During the internship, the student will perform a bibliographic study on model adaptation approaches. Depending on the pros and cons of these approaches, we will propose a method that is applicable to challenging datasets such as MGB. This method may involve changing the architecture of the neural network. The student will validate the proposed approach using the automatic transcription system of radio broadcast developed in our team.
[Bell2015] P. Bell, M. Gales, T. Hain, J. Kilgour, P. Lanchantin, X. Liu, A. Parland, S. Renals, O. Saz, M. Wester, P. Woodland. The MGB Challenge: Evaluating Multi-Genre Broadcast Media Recognition, ASRU 2015.
[Bellegarda2004] J. Bellegarda. Statistical language model adaptation: review and perspectives, Speech Communication vol. 42, n.93–108, 2004.
[Deena2016] S. Deena, M. Hasan, M. Doulaty, O. Saz and T. Hain. Combining Feature and Model-Based Adaptation of RNNLMs for Multi-Genre Broadcast Speech Recognition, Interspeech 2016
[Gangireddy2016] S. Gangireddy, P. Swietojanski, P. Bell and S. Renals. Unsupervised Adaptation of Recurrent Neural Network Language Models, Interspeech 2016.

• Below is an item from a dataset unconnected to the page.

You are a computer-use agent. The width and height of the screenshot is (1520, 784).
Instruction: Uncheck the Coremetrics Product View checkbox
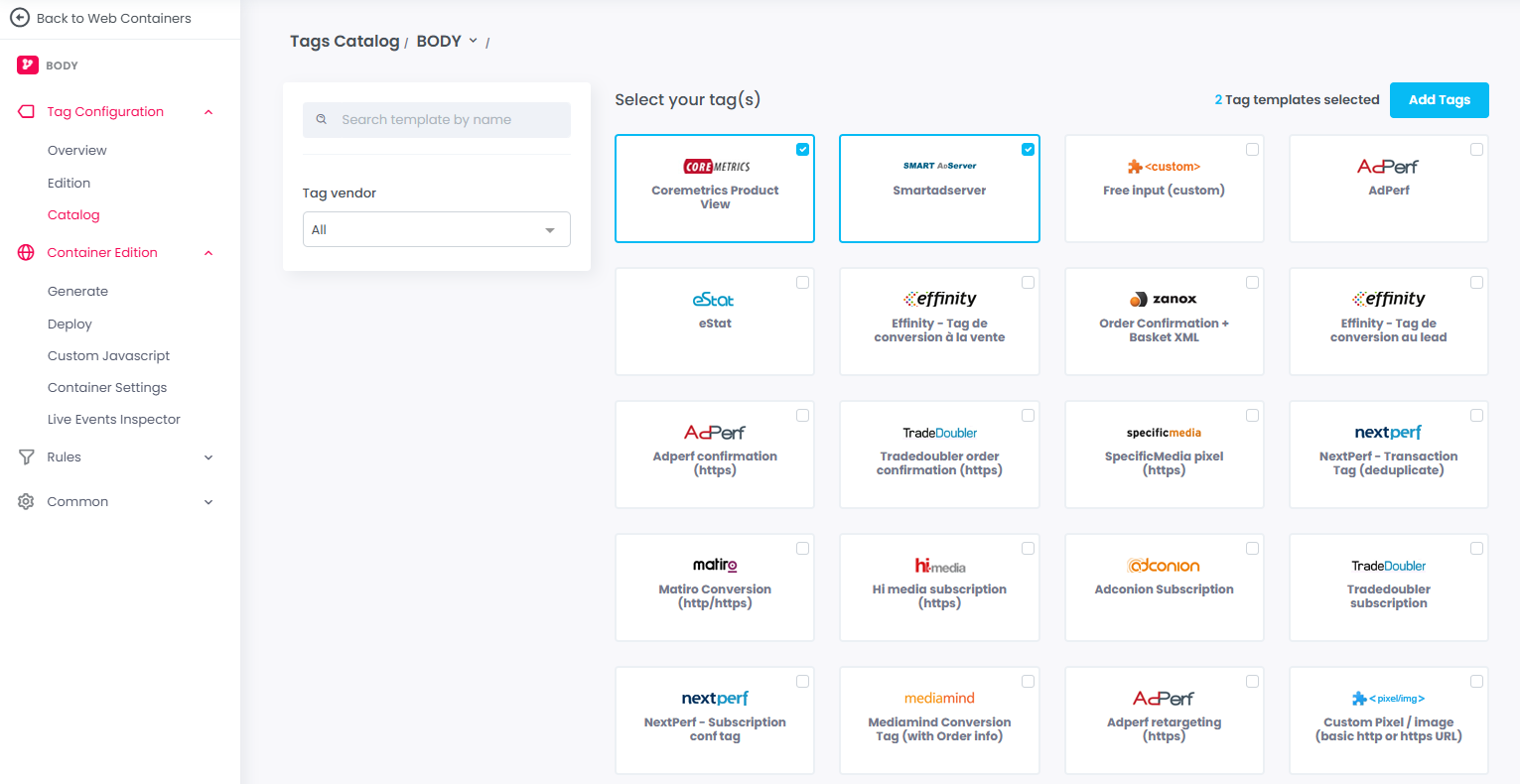[x=802, y=150]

[Swietojanski2014] P. Swietojanski, S. Renals. Learning Hidden Unit Contributions for Unsupervised Speaker Adaptation of Neural Network Acoustic Model, IEEE SLT Workshop 2014.
[Watanabe2016] Watanabe Kazuma Hashimoto, Y. Tsuruoka. Domain Adaptation for Neural Networks by Parameter Augmentation, arxiv.org/pdf/1607.00410.pdf.
[Yu2015] D. Yu, L. Deng. Deep Neural Network. Automatic Speech Recognition, 57-77, 2015.